■ **The records**
------------------------------------------------

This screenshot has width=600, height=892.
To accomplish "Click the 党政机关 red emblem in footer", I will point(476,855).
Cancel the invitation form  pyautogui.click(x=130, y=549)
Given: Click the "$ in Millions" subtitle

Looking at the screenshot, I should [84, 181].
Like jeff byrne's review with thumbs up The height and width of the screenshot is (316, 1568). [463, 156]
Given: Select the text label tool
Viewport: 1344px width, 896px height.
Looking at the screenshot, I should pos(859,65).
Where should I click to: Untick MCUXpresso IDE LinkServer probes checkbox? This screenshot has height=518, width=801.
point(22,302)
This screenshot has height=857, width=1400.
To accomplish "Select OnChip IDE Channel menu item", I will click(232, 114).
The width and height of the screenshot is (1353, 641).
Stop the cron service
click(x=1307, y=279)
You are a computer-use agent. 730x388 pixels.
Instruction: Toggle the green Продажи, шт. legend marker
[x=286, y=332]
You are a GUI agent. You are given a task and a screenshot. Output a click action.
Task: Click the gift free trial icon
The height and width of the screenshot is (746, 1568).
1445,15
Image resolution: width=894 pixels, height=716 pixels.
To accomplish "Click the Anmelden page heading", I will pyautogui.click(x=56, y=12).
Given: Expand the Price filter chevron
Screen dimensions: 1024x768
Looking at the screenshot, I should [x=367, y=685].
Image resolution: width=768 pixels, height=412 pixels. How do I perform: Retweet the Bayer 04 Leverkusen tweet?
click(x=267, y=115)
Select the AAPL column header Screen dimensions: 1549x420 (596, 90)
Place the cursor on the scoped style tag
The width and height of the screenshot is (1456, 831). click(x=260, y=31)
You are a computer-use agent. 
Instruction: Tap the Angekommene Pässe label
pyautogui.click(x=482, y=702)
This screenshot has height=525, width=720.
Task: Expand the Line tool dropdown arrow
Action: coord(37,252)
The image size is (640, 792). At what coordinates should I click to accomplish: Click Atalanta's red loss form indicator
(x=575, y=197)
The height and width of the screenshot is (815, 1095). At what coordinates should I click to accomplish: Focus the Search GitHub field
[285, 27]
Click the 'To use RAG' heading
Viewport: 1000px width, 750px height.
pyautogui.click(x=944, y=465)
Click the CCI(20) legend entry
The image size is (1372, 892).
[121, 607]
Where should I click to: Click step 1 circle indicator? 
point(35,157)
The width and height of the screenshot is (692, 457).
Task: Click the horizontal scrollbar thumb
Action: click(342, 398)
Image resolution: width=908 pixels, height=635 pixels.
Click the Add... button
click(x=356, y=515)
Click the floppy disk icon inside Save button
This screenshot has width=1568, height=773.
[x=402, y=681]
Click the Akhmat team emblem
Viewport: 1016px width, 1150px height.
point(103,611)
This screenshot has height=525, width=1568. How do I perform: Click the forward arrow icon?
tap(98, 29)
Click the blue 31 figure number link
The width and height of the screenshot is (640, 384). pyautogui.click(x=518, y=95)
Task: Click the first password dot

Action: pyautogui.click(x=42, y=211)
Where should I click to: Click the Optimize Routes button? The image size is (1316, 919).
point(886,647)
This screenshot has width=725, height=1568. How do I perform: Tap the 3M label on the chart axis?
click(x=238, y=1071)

------------------------------------------------

■ **Exercise objective**
Please rewrite everything from the first of the rows down to and including the line containing "Looking at the screenshot, I should [84, 181].", swapping "invitation form" for "signup form" and leaving all else untouched.

■ **The answer**
This screenshot has width=600, height=892.
To accomplish "Click the 党政机关 red emblem in footer", I will point(476,855).
Cancel the signup form  pyautogui.click(x=130, y=549)
Given: Click the "$ in Millions" subtitle

Looking at the screenshot, I should [84, 181].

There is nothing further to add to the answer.